Look below for the line containing "For every named target in this 2268×1638" and the line containing "Om Kingo (1123, 114)"; repeat exactly those two lines and all lines between them, and nothing else.
BEGIN INFORMATION GIVEN
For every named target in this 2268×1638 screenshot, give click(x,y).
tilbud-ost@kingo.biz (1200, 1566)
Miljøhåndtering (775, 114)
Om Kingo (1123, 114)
END INFORMATION GIVEN
BEGIN INFORMATION GIVEN
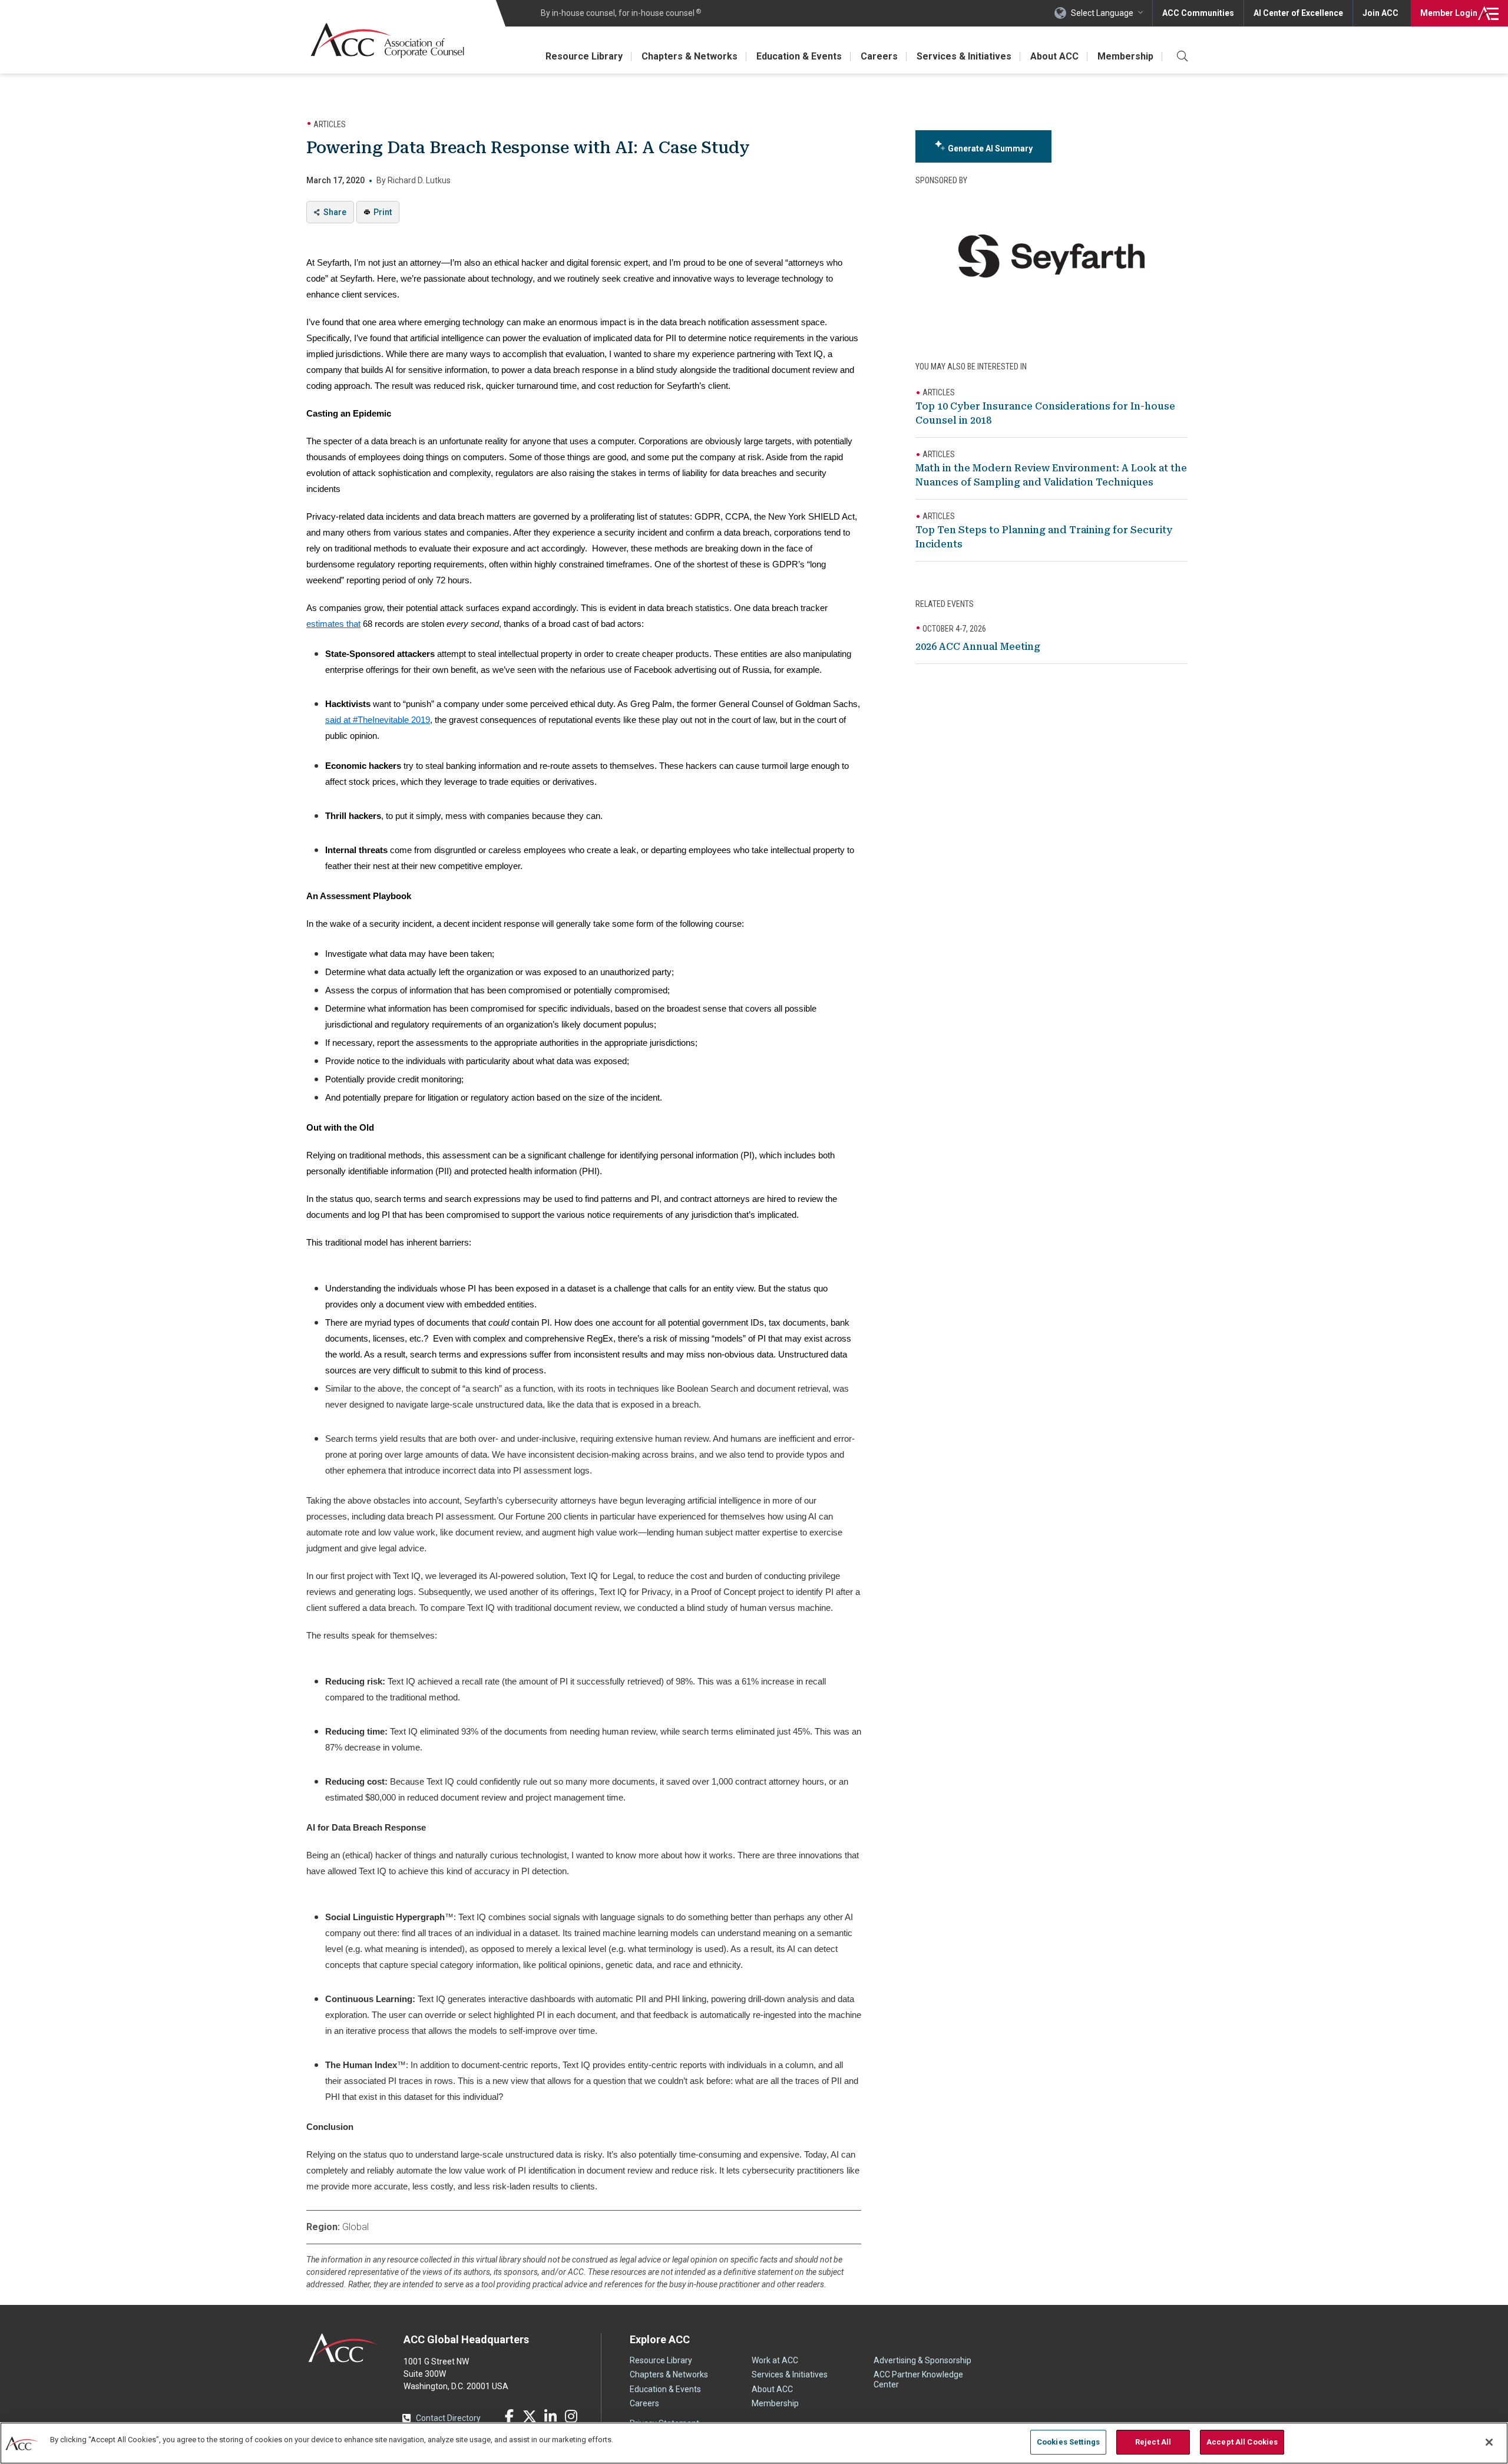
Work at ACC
END INFORMATION GIVEN
BEGIN INFORMATION GIVEN
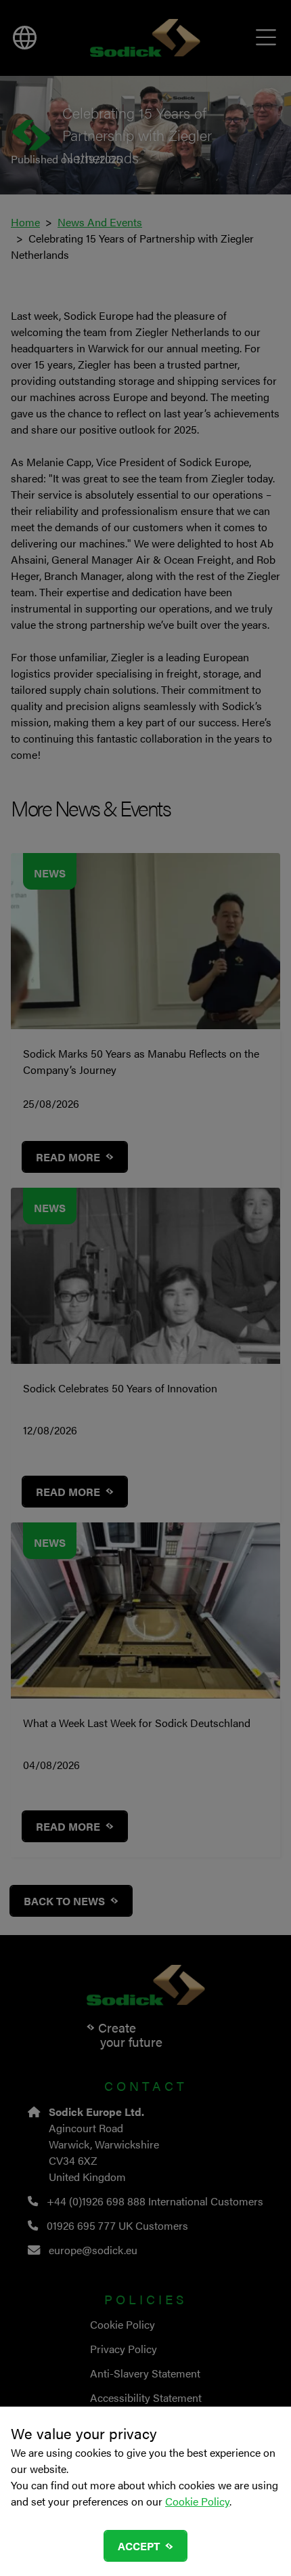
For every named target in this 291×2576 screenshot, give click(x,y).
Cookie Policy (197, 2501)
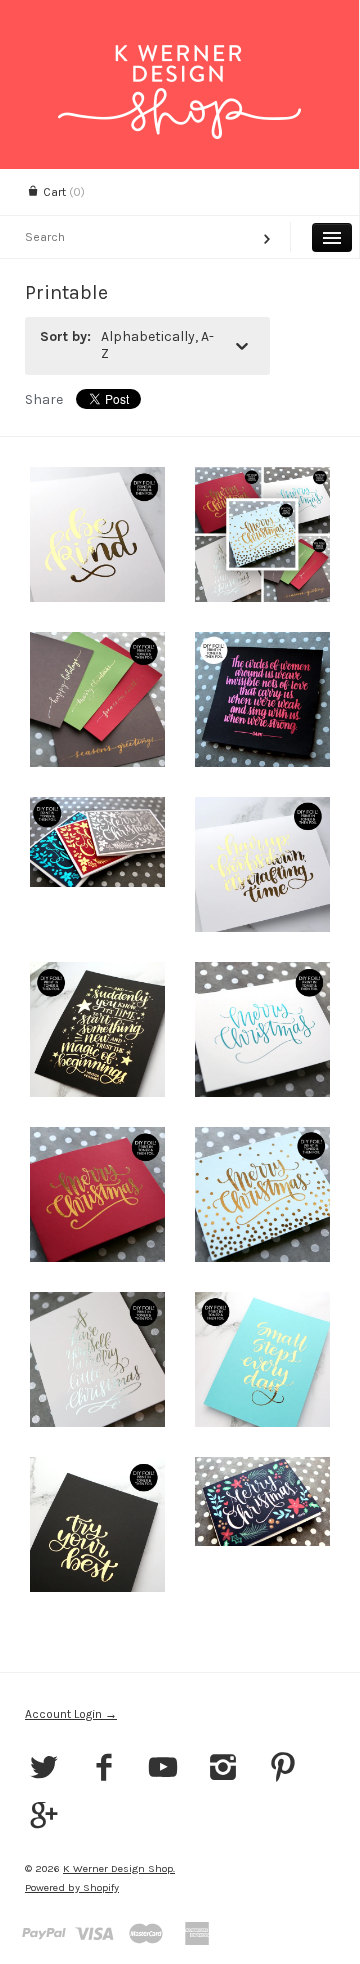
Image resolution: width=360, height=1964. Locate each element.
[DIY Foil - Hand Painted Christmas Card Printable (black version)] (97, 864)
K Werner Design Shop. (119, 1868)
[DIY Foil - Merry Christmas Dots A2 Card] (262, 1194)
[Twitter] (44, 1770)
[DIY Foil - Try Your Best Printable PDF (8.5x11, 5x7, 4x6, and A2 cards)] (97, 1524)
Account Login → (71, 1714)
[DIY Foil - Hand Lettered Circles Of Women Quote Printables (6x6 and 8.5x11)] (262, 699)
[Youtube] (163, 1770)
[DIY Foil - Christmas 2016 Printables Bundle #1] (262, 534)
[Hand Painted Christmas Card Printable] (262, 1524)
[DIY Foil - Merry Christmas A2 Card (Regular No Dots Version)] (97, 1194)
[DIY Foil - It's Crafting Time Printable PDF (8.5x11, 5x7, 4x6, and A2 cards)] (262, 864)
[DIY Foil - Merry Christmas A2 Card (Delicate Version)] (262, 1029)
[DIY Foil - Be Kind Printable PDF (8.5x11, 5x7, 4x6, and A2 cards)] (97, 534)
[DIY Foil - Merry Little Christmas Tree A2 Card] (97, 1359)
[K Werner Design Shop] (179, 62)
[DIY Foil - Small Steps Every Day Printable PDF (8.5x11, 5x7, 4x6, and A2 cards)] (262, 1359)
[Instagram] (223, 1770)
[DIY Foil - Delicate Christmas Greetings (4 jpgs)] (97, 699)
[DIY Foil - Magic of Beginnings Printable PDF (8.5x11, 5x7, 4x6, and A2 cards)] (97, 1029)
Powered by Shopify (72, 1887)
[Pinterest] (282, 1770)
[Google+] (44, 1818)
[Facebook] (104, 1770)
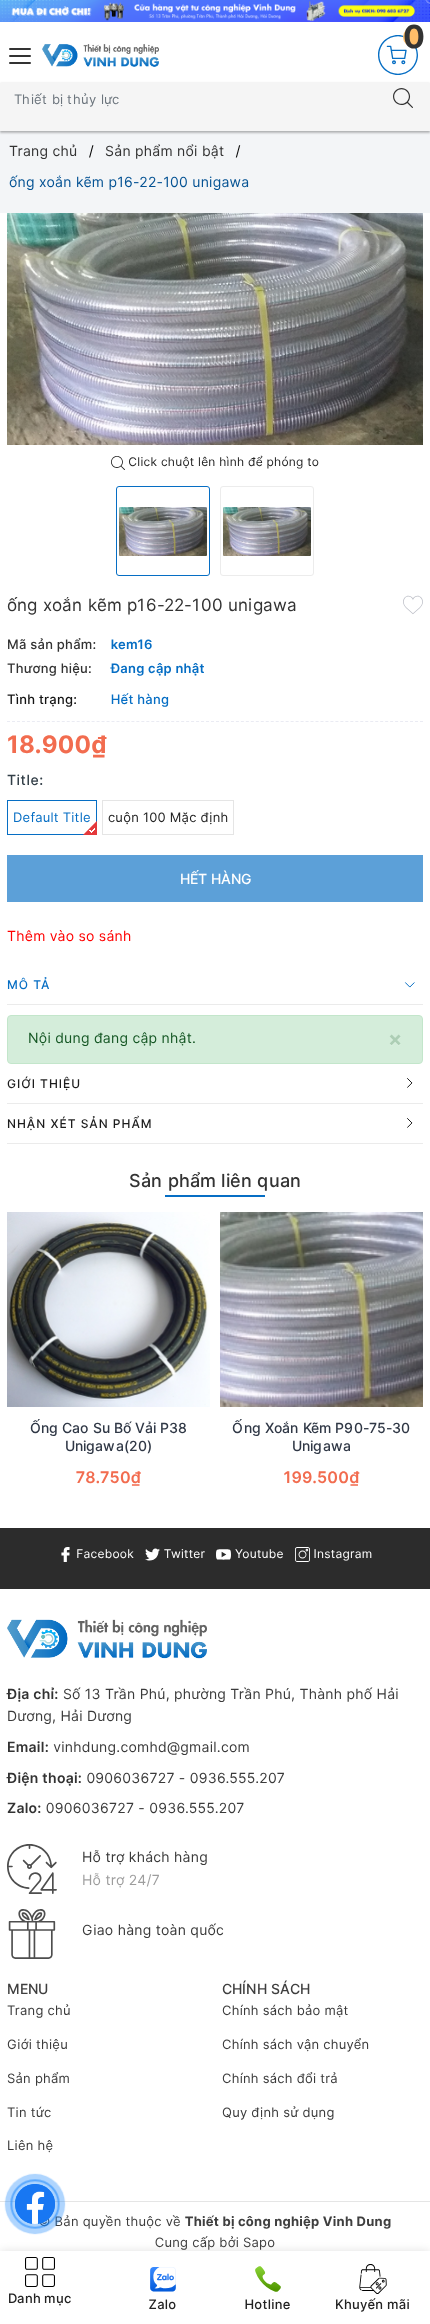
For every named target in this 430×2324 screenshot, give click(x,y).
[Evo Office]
END INFORMATION GIVEN
* TASK RESPONSE:
For every named target in this 2268×1638 screenshot, give click(x,y).
tilbud-ost@kingo.biz (1200, 1566)
Miljøhåndtering (775, 114)
Om Kingo (1123, 114)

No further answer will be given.